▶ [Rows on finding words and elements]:
## Begin
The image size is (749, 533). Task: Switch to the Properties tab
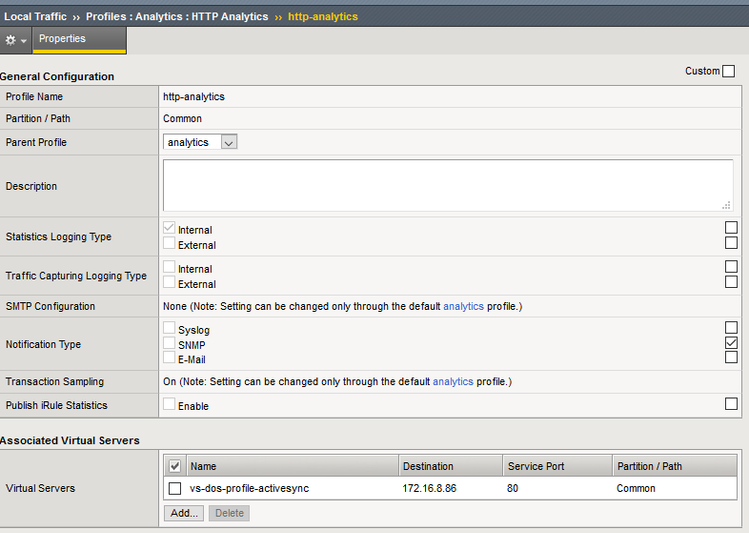coord(62,39)
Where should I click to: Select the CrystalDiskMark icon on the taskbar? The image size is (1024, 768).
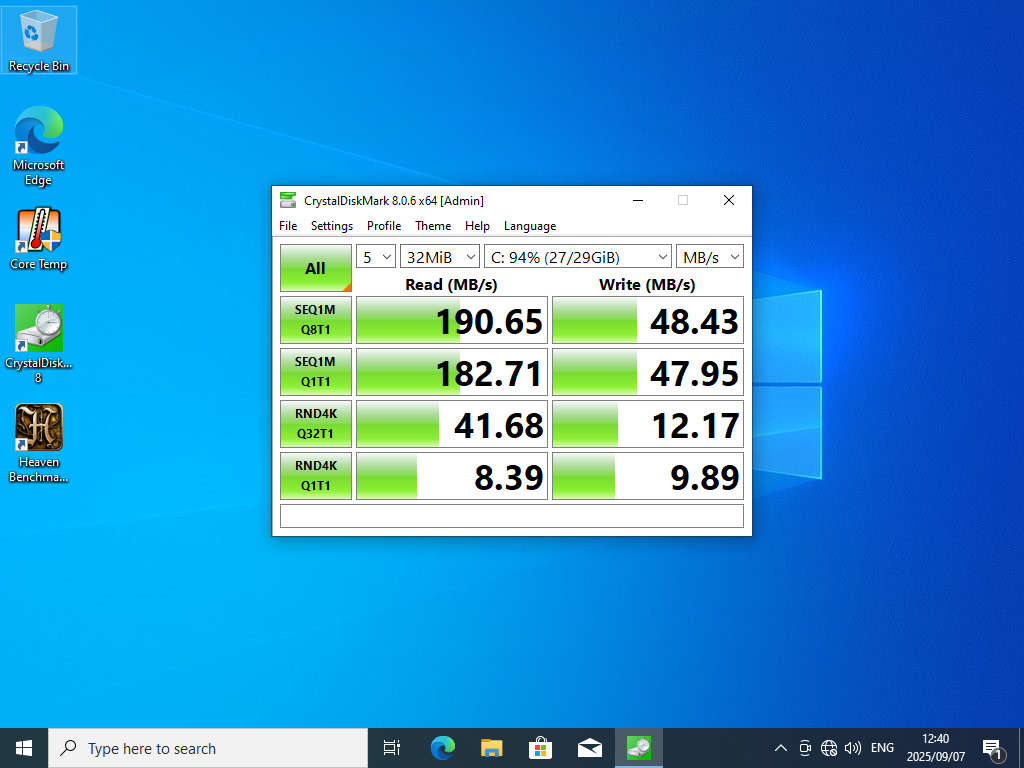638,747
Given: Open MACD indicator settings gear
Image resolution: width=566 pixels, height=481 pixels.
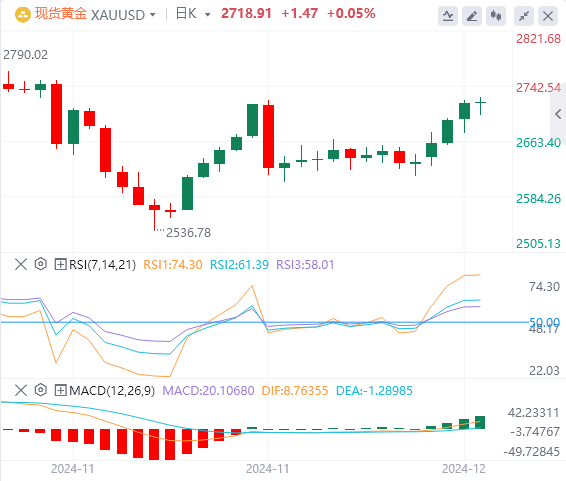Looking at the screenshot, I should point(41,390).
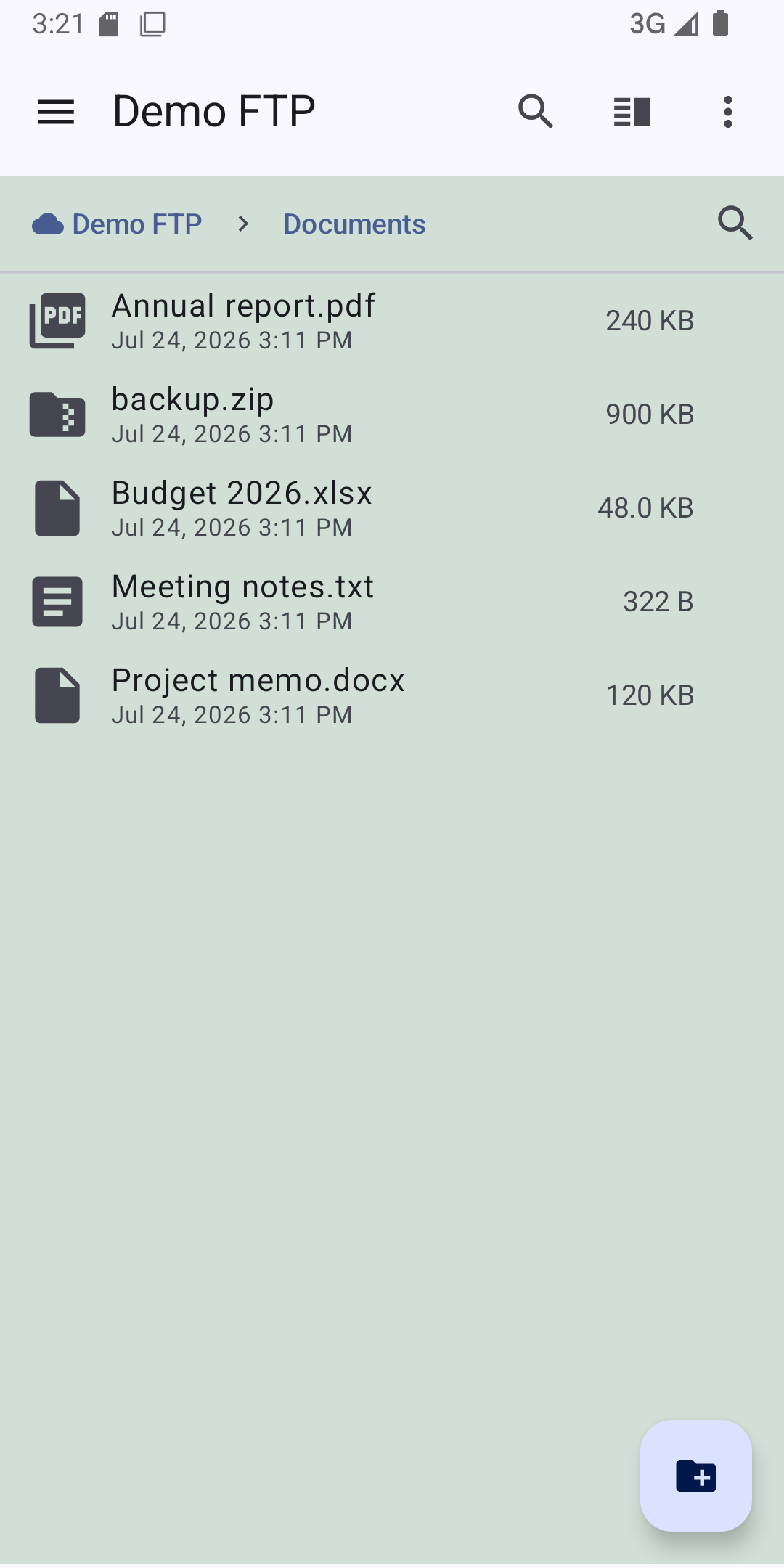Tap the PDF icon for Annual report.pdf
The height and width of the screenshot is (1568, 784).
[x=57, y=321]
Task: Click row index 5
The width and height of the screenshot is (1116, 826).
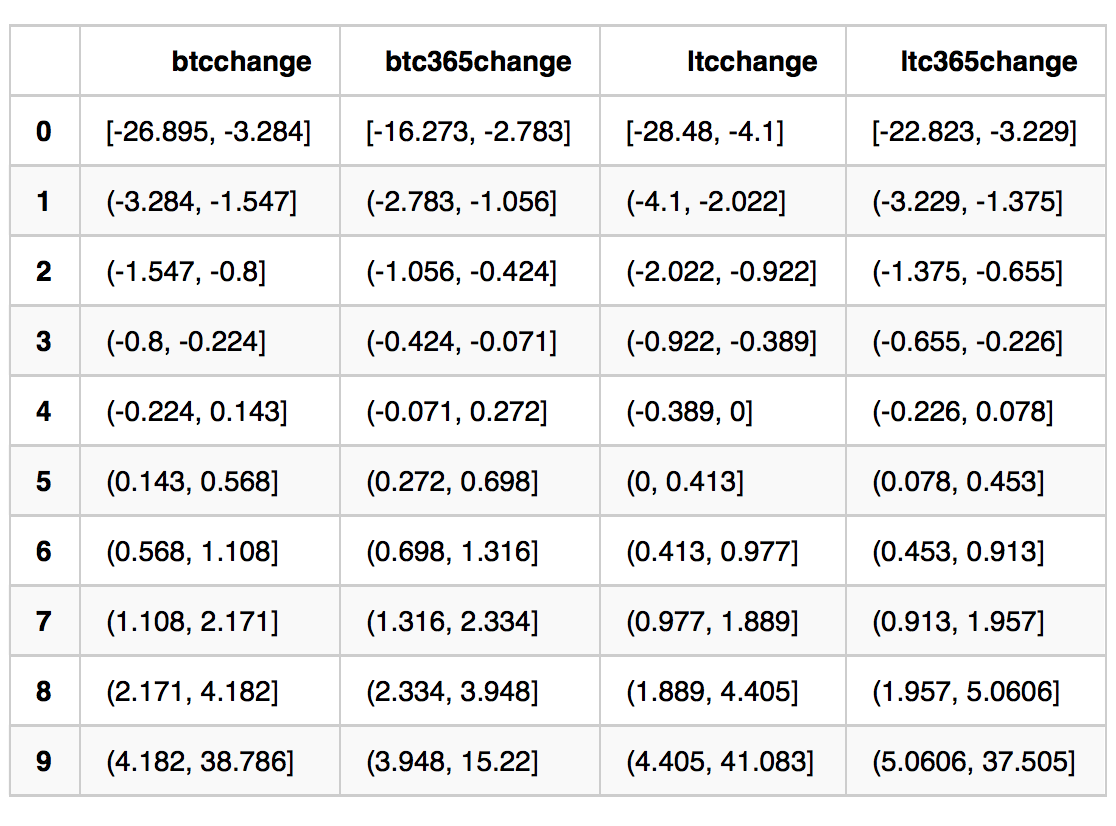Action: point(43,481)
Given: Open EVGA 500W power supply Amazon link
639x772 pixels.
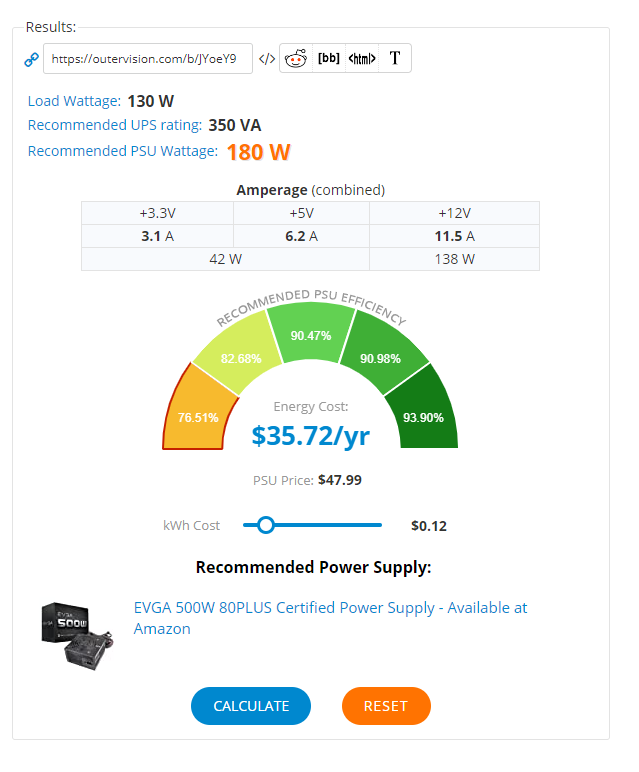Looking at the screenshot, I should [x=330, y=618].
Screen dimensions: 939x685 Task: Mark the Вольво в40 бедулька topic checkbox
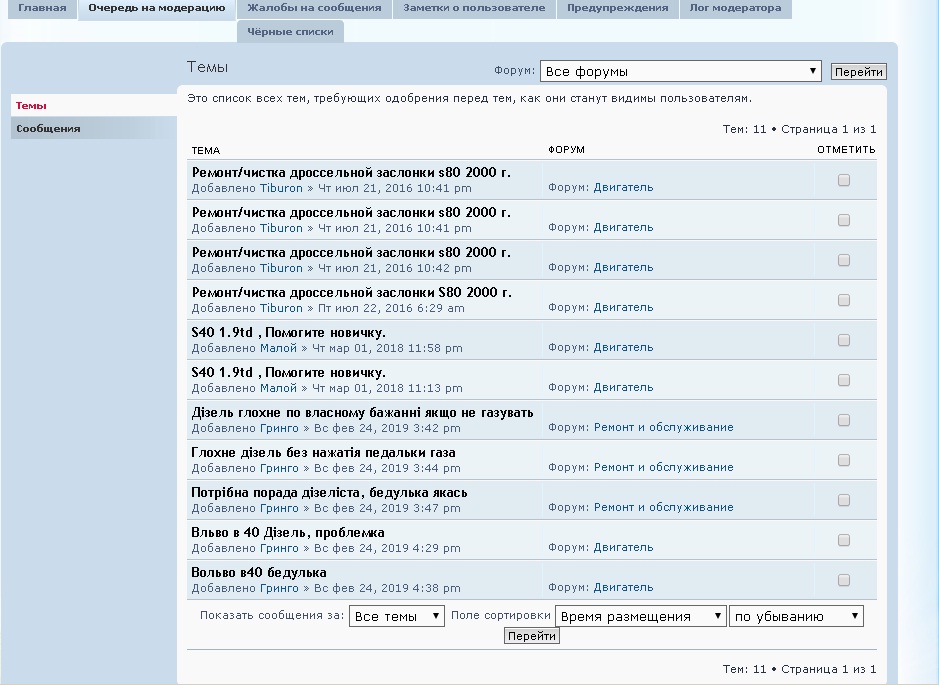(x=844, y=580)
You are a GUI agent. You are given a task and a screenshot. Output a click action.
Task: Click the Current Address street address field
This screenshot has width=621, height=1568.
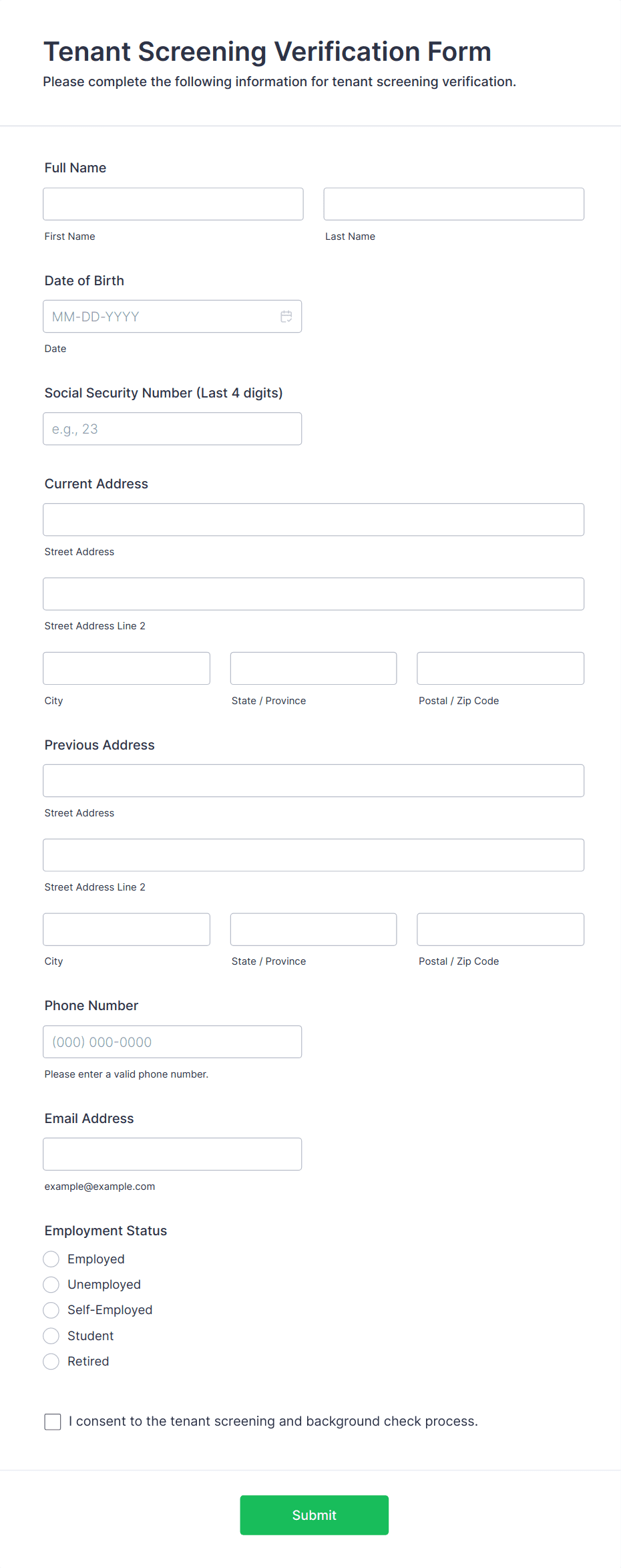point(313,520)
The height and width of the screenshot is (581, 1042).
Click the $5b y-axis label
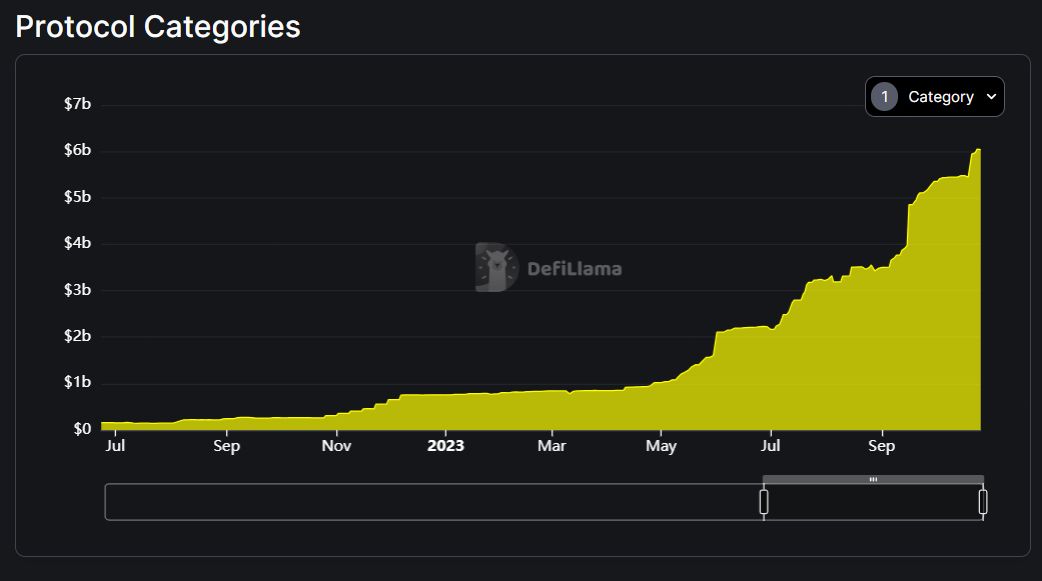[x=78, y=197]
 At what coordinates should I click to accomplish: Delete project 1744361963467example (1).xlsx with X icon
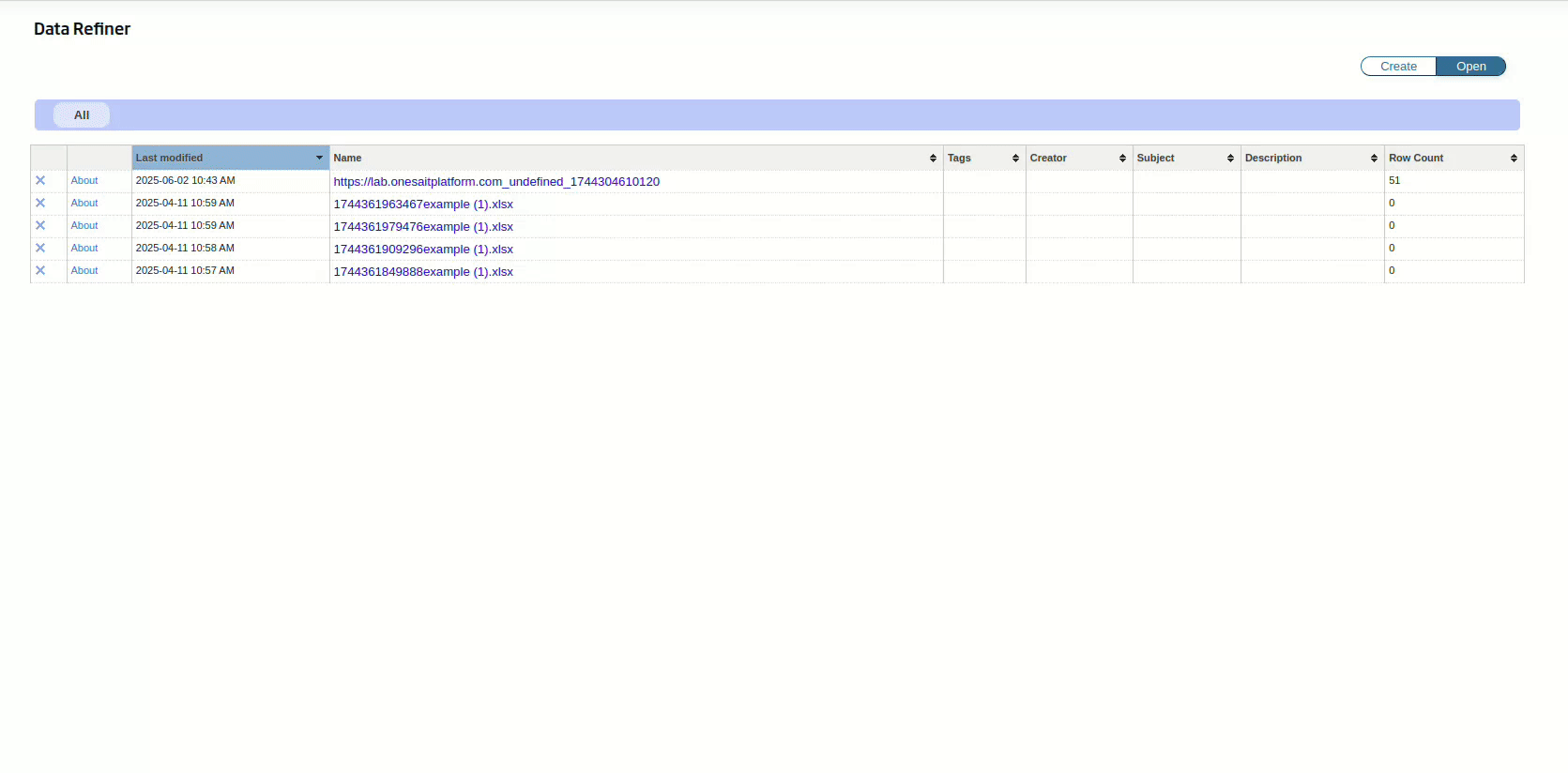coord(40,203)
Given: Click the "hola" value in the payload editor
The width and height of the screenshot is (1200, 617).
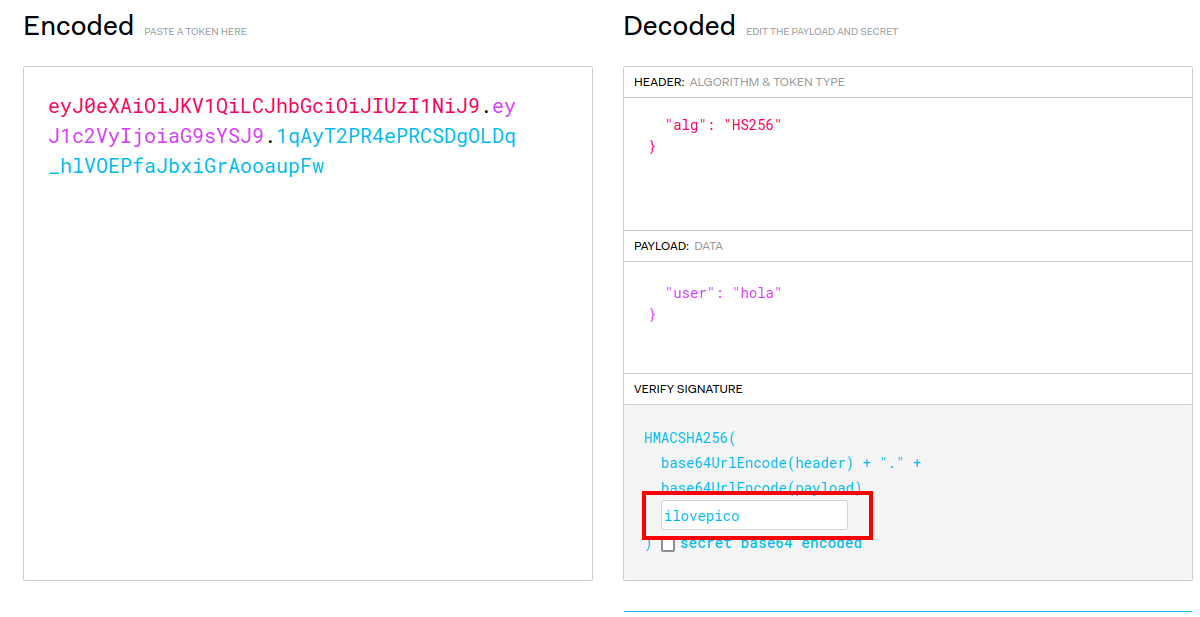Looking at the screenshot, I should [x=756, y=293].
## End
▶ [Task description]: Print all of the rows above again word for word, with the pictures left out.

▶ [Finished exercise]:
The image size is (749, 533). Task: Switch to the Properties tab
coord(62,39)
Where should I click to: Select the CrystalDiskMark icon on the taskbar? The image size is (1024, 768).
638,747
Given: Open MACD indicator settings gear
Image resolution: width=566 pixels, height=481 pixels.
Looking at the screenshot, I should point(41,390).
Tap the PDF icon for Annual report.pdf
The height and width of the screenshot is (1568, 784).
[x=57, y=321]
Task: Click row index 5
The width and height of the screenshot is (1116, 826).
Action: point(43,481)
Given: Open EVGA 500W power supply Amazon link
639x772 pixels.
Looking at the screenshot, I should [x=330, y=618].
Screen dimensions: 939x685 Task: Mark the Вольво в40 бедулька topic checkbox
(x=844, y=580)
You are a GUI agent. You are given a task and a screenshot. Output a click action.
Task: Click the Current Address street address field
This screenshot has width=621, height=1568.
point(313,520)
The height and width of the screenshot is (581, 1042).
Click the $5b y-axis label
[x=78, y=197]
 At what coordinates should I click to accomplish: Delete project 1744361963467example (1).xlsx with X icon
coord(40,203)
Given: Click the "hola" value in the payload editor
The width and height of the screenshot is (1200, 617).
Looking at the screenshot, I should [x=756, y=293].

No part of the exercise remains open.